The finance chief recently met with new Customs chief Rey Guerrero to discuss the latest BOC reorganization following President Duterte’s order to the military to assist the agency.
“We met yesterday and also the – right before the holidays. He is basically making a list of all the personnel that we will require and he is also reviewing all the procedures that he will implement,” Dominguez said.

He noted that the technical personnel who would be assigned to the customs bureau must undergo “an extensive training program.”

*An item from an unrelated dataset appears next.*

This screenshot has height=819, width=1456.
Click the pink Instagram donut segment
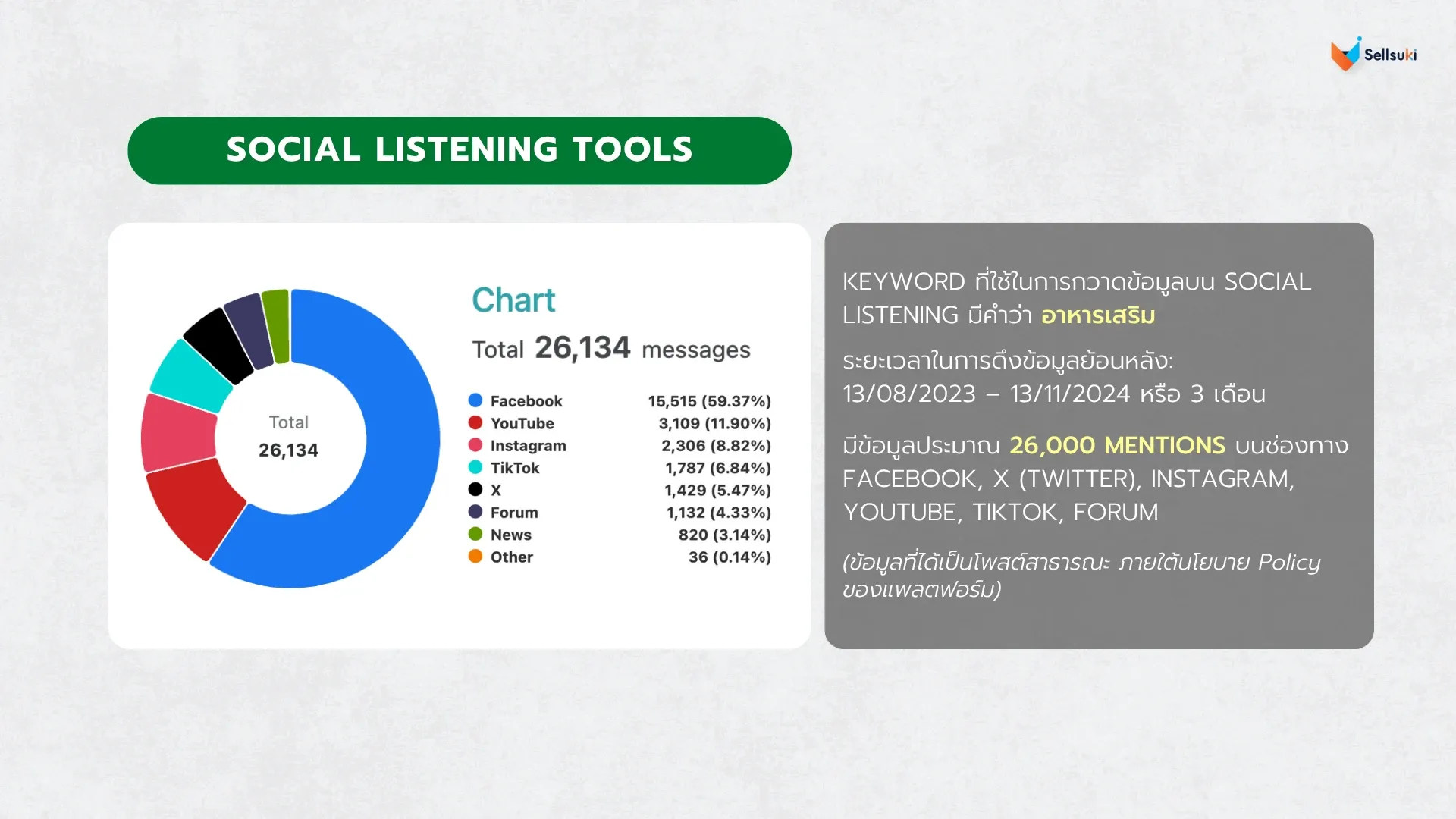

“I just want to inform you that all those people that we will be seconding or detailing will have to undergo an extensive training program because this is quite a technical job. And I’m assured by (Defense) Secretary (Delfin) Lorenzana that they have the technical personnel who can speed up that training program,” he said.

Dominguez welcomed the President’s decision to detail new personnel in the BOC since it would “reduce familiarity.” “By law that system of secondment and detailing can be done legally and I think it is – it’s going to work,” he added.